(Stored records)

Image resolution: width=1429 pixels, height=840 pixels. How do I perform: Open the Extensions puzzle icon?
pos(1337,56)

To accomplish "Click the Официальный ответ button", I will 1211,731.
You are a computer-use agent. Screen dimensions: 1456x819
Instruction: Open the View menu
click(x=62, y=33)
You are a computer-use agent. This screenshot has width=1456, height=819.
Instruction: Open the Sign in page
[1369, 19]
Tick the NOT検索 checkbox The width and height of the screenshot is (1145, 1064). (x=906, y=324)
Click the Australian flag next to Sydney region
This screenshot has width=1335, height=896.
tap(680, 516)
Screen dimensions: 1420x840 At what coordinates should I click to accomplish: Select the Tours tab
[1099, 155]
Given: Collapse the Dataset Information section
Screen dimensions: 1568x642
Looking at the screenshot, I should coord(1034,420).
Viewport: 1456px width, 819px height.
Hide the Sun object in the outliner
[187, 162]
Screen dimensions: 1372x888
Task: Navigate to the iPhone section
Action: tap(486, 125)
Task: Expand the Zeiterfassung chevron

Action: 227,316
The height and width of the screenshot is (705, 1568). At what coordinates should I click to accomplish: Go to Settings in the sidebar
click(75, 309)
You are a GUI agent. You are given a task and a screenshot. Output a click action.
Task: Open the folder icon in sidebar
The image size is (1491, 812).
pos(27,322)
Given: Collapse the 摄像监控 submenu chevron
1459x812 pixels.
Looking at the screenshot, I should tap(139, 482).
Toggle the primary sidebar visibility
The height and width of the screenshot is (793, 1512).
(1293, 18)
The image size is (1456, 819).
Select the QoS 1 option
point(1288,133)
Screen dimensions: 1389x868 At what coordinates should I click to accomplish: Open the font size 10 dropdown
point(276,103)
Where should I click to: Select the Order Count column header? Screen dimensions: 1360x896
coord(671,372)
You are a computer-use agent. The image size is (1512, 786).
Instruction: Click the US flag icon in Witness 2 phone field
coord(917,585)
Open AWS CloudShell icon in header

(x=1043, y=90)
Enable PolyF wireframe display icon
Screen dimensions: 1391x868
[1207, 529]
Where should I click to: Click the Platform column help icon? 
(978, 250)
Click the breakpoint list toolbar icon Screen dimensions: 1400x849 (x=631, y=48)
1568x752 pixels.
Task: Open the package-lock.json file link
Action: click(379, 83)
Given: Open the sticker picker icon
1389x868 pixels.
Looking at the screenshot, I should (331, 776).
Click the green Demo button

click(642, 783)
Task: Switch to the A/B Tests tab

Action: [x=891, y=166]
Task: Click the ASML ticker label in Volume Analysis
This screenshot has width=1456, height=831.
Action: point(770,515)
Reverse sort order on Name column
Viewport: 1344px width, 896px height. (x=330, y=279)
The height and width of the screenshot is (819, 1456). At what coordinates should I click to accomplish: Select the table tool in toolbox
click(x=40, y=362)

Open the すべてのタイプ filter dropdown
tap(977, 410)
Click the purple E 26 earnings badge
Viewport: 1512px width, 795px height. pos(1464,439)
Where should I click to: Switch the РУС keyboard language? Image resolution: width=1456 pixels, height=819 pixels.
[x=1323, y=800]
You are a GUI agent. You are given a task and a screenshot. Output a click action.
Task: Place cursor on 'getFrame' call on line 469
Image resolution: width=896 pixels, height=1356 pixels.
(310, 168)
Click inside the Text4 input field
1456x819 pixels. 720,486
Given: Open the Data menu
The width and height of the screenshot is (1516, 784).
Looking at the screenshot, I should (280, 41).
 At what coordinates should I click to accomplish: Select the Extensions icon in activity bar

▸ **Your instructions**
Please restate every record shown above, word for word.

▸ **Task output**
Image resolution: width=1429 pixels, height=840 pixels. How do I perform: Open the Extensions puzzle icon?
pos(1337,56)

To accomplish "Click the Официальный ответ button", I will 1211,731.
You are a computer-use agent. Screen dimensions: 1456x819
Instruction: Open the View menu
click(x=62, y=33)
You are a computer-use agent. This screenshot has width=1456, height=819.
Instruction: Open the Sign in page
[1369, 19]
Tick the NOT検索 checkbox The width and height of the screenshot is (1145, 1064). (x=906, y=324)
Click the Australian flag next to Sydney region
This screenshot has width=1335, height=896.
tap(680, 516)
Screen dimensions: 1420x840 At what coordinates should I click to accomplish: Select the Tours tab
[1099, 155]
Given: Collapse the Dataset Information section
Screen dimensions: 1568x642
Looking at the screenshot, I should coord(1034,420).
Viewport: 1456px width, 819px height.
Hide the Sun object in the outliner
[187, 162]
Screen dimensions: 1372x888
Task: Navigate to the iPhone section
Action: tap(486, 125)
Task: Expand the Zeiterfassung chevron

Action: 227,316
The height and width of the screenshot is (705, 1568). At what coordinates should I click to accomplish: Go to Settings in the sidebar
click(75, 309)
You are a GUI agent. You are given a task and a screenshot. Output a click action.
Task: Open the folder icon in sidebar
The image size is (1491, 812).
pos(27,322)
Given: Collapse the 摄像监控 submenu chevron
1459x812 pixels.
Looking at the screenshot, I should tap(139, 482).
Toggle the primary sidebar visibility
The height and width of the screenshot is (793, 1512).
(1293, 18)
The image size is (1456, 819).
Select the QoS 1 option
point(1288,133)
Screen dimensions: 1389x868 At what coordinates should I click to accomplish: Open the font size 10 dropdown
point(276,103)
Where should I click to: Select the Order Count column header? Screen dimensions: 1360x896
coord(671,372)
You are a computer-use agent. The image size is (1512, 786).
Instruction: Click the US flag icon in Witness 2 phone field
coord(917,585)
Open AWS CloudShell icon in header

(x=1043, y=90)
Enable PolyF wireframe display icon
Screen dimensions: 1391x868
[1207, 529]
Where should I click to: Click the Platform column help icon? 
(978, 250)
Click the breakpoint list toolbar icon Screen dimensions: 1400x849 (x=631, y=48)
1568x752 pixels.
Task: Open the package-lock.json file link
Action: click(379, 83)
Given: Open the sticker picker icon
1389x868 pixels.
Looking at the screenshot, I should (331, 776).
Click the green Demo button

click(642, 783)
Task: Switch to the A/B Tests tab

Action: [x=891, y=166]
Task: Click the ASML ticker label in Volume Analysis
This screenshot has width=1456, height=831.
Action: point(770,515)
Reverse sort order on Name column
Viewport: 1344px width, 896px height. (x=330, y=279)
The height and width of the screenshot is (819, 1456). At what coordinates should I click to accomplish: Select the table tool in toolbox
click(x=40, y=362)

Open the すべてのタイプ filter dropdown
tap(977, 410)
Click the purple E 26 earnings badge
Viewport: 1512px width, 795px height. pos(1464,439)
Where should I click to: Switch the РУС keyboard language? Image resolution: width=1456 pixels, height=819 pixels.
[x=1323, y=800]
You are a GUI agent. You are given a task and a screenshot. Output a click action.
Task: Place cursor on 'getFrame' call on line 469
Image resolution: width=896 pixels, height=1356 pixels.
(310, 168)
Click inside the Text4 input field
1456x819 pixels. 720,486
Given: Open the Data menu
The width and height of the screenshot is (1516, 784).
Looking at the screenshot, I should (280, 41).
 At what coordinates should I click to accomplish: Select the Extensions icon in activity bar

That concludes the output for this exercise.